Kawasan Keramat Sekusur ini terletak di tengah-tengah perkebunan sawit. Utara berbatasan dengan perkebunan sawit. Selatan, berbatasan langsung dengan Sungai Lubuk Batu (Sungai Sidiau). Barat berbatasan perkebunan sawit, dan timur berbatasan dengan Sungai Lubuk Batu. Panjang kawasan Keramat Sekusor 456 meter, dengan lebar 230 meter, atau luas 10,4 Hektare.

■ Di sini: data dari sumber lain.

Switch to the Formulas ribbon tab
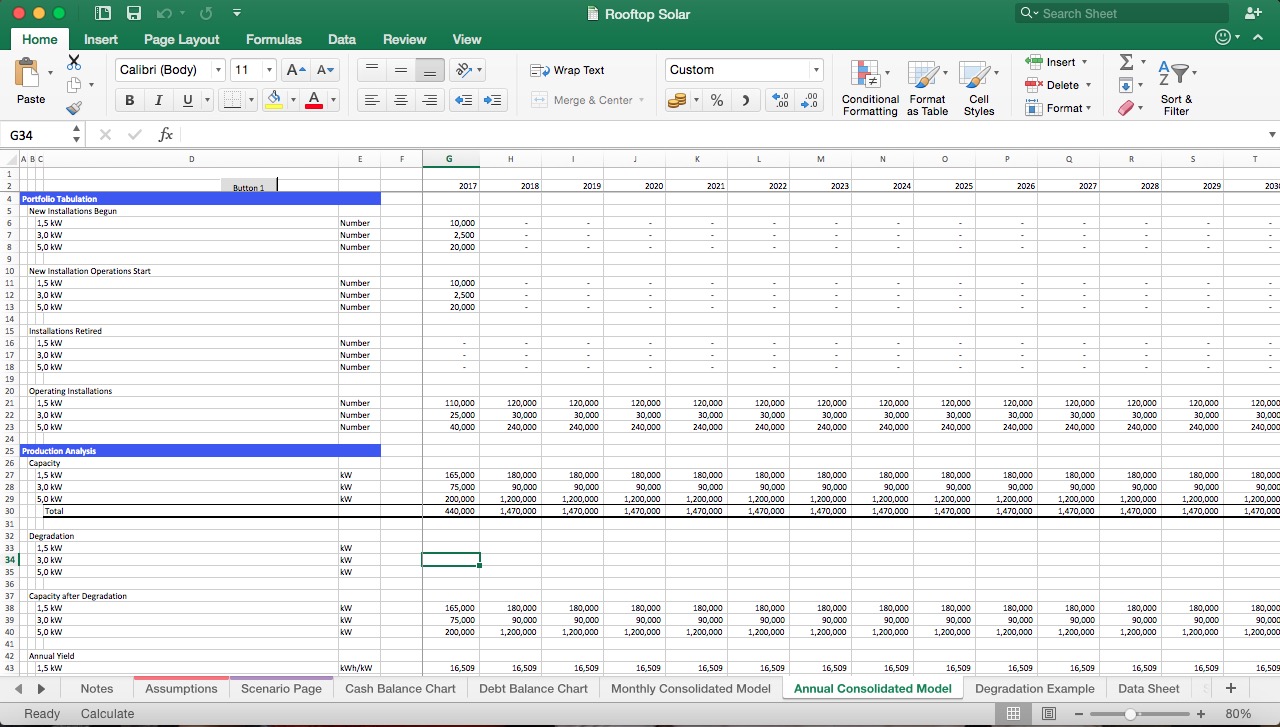 273,39
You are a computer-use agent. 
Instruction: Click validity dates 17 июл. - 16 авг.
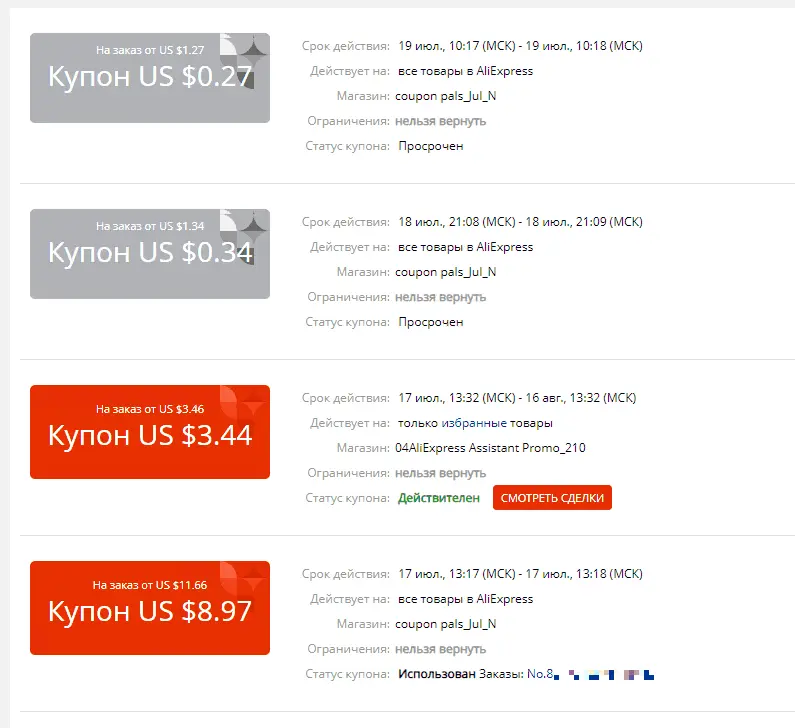(x=517, y=398)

Salah satu Makam tua di komplek Keramat Sekusor |
Daerah pemukiman kuno ini, masyarakat lazim menyebutnya Keramat Sekusur. Kawasan yang berada di wilayah admnistratif Desa Lubuk Batu ini sering diziarahi. Bukan hanya masyarakat setempat, bahkan dari daerah lain. Misalnya peziarah dari Sandai, yang berjarak + 150 Km dari lokasi. Menurut peziarah Sandai, mereka mendapat pesan orang-orang tua terdahulu. Jika mereka berziarah ke daerah Kerajaan Simpang Matan, diwajibkan datang ke Keramat Sekusur.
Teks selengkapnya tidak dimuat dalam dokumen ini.